Any pregnant mama who's gotten dressed, left the house and driven somewhere, only to forget why they're there will be fairly adamant that 'baby brain' is a real thing.
The phenomenon of memory lapses during pregnancy has been both written off as an old wives' tale and backed up by various studies, leading to doubt as to whether or not it's even a thing.
Now a new report suggests that, if nothing else, mums-to-be can be very forgetful indeed.
It found that the pregnant women performed worse in a series of tests that measured attention, decision-making, planning and memory.

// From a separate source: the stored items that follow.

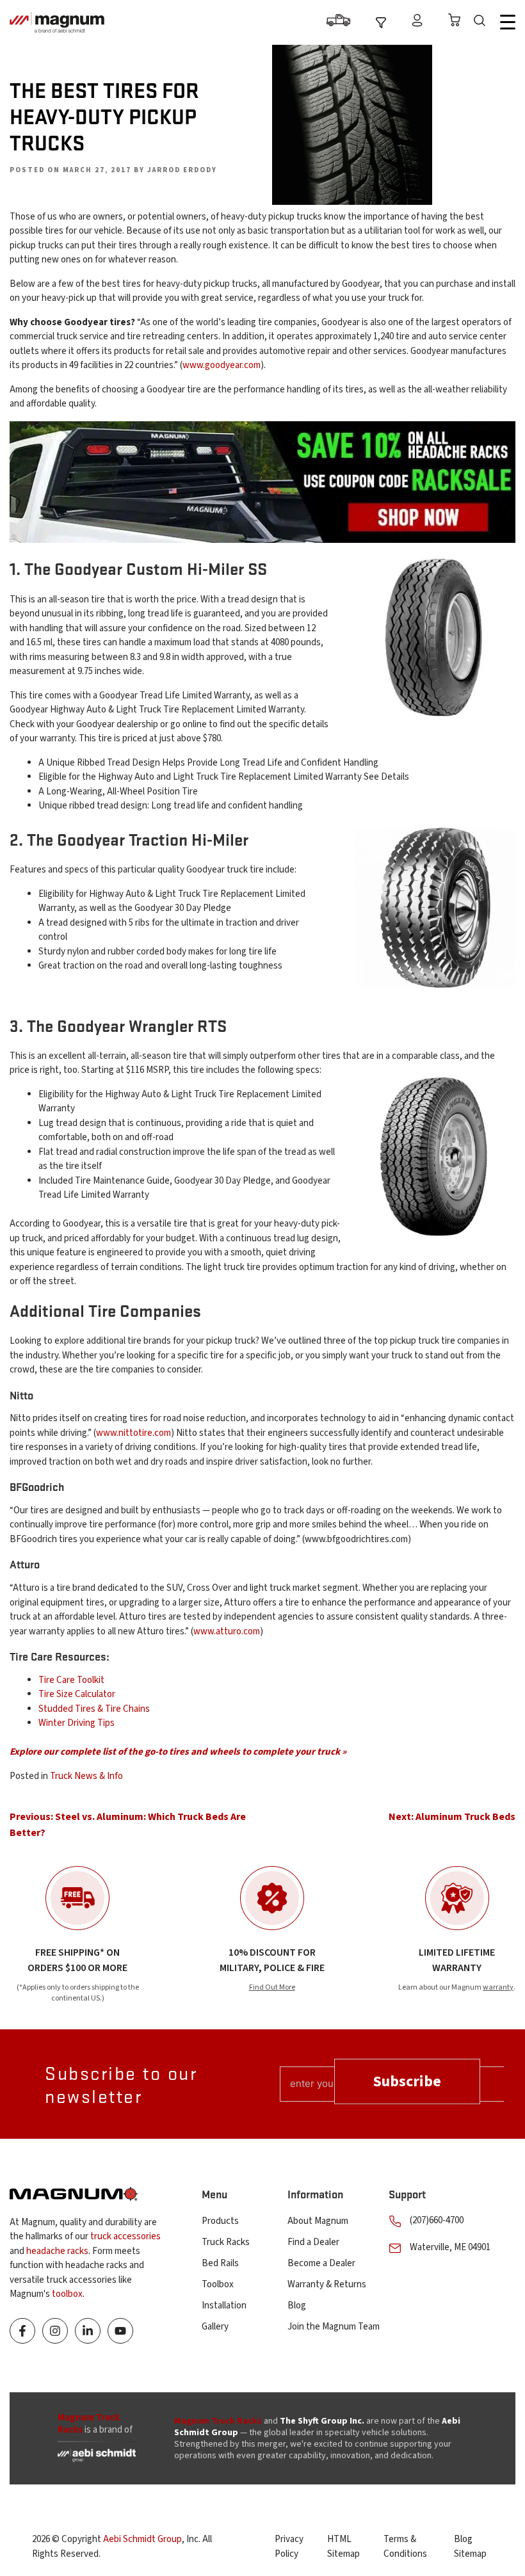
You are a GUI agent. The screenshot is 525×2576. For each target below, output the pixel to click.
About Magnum (317, 2221)
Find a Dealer (313, 2242)
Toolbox (218, 2284)
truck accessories (125, 2236)
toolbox (67, 2294)
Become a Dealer (321, 2263)
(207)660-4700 (437, 2220)
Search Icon (482, 22)
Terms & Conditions (405, 2546)
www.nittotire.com (133, 1433)
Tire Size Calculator (76, 1694)
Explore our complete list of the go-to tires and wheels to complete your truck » (178, 1752)
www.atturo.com (226, 1631)
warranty (498, 1987)
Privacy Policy (289, 2546)
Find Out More (272, 1987)
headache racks (57, 2251)
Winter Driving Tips (76, 1723)
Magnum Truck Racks (218, 2421)
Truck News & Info (86, 1776)
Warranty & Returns (326, 2284)
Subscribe (407, 2081)
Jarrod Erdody (182, 170)
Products (220, 2221)
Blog (296, 2305)
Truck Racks (226, 2242)
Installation (224, 2305)
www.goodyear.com (221, 365)
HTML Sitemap (343, 2546)
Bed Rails (220, 2263)
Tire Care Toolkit (71, 1680)
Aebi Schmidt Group (142, 2539)
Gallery (215, 2326)
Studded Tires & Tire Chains (94, 1709)
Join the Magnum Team (333, 2326)
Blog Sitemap (470, 2546)
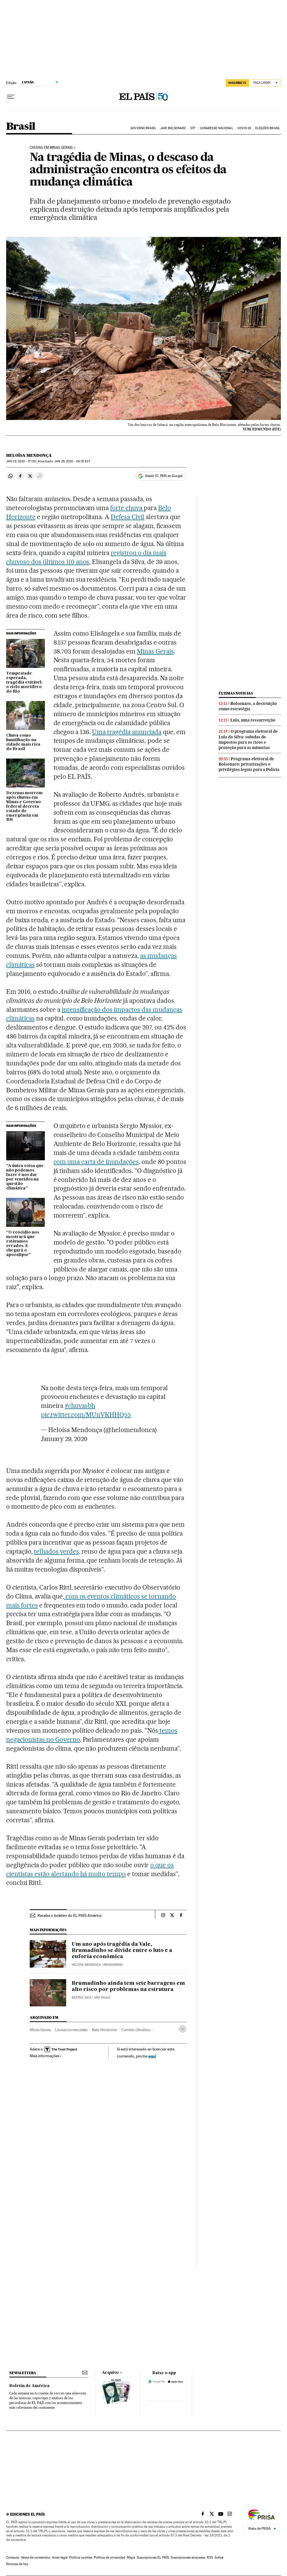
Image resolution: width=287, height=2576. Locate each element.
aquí (152, 2056)
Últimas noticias (236, 693)
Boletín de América (29, 2386)
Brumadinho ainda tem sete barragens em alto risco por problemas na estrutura (128, 1986)
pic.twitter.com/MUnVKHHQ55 (86, 1415)
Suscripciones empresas (188, 2557)
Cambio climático (136, 2029)
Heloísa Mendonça (29, 455)
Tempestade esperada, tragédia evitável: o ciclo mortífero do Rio (24, 682)
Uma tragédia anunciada (126, 732)
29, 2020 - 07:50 (21, 461)
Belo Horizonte (104, 2029)
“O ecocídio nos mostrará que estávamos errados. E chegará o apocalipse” (22, 1243)
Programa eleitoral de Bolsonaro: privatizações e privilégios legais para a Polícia (249, 764)
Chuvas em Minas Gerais (51, 148)
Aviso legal (60, 2557)
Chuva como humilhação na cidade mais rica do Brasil (23, 742)
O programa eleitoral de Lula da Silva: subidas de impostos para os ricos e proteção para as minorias (248, 739)
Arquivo (110, 2373)
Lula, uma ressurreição (253, 720)
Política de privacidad (109, 2557)
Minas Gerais (155, 651)
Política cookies (80, 2557)
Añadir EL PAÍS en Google (163, 476)
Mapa (131, 2557)
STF (192, 128)
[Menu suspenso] (10, 96)
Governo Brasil (143, 128)
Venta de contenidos (35, 2557)
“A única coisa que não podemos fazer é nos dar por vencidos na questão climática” (25, 1177)
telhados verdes (56, 1551)
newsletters (22, 2373)
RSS (210, 2557)
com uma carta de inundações (96, 1162)
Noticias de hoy (17, 2564)
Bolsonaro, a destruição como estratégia (248, 706)
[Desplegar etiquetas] (182, 2029)
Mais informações (44, 2056)
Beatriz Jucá (82, 1997)
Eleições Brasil (267, 128)
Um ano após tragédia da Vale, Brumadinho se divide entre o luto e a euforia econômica (122, 1950)
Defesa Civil (127, 517)
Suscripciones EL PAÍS (153, 2557)
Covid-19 (244, 128)
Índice (219, 2557)
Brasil (20, 126)
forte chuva (127, 508)
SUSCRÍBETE (237, 83)
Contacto (12, 2557)
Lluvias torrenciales (71, 2029)
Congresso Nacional (216, 128)
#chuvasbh (80, 1406)
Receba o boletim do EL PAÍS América (69, 1915)
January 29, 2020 (64, 1439)
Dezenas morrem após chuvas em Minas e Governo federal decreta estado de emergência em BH (24, 806)
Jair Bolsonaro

Researchers at Australia's Deakin University looked at 20 studies, comprised of 709 expectant mums and 521 non-pregnant women and concluded that "overall cognitive functioning was poorer in pregnant women than in non-pregnant women."
They say their report provides definitive proof of 'baby brain'.
"It was certainly thought of as being a myth, which diminishes a woman's experience," Deakin University Associate Professor Linda Byrne told Australia's Daily Telegraph.
"A large number of women talk about feeling a bit foggy and we are saying that it is real.
"Pregnant women can experience some difficulty but it is going to be subtle rather than have a serious impact on their life."
This is, however, just the latest in a number of studies around the 'baby brain' phenomenon.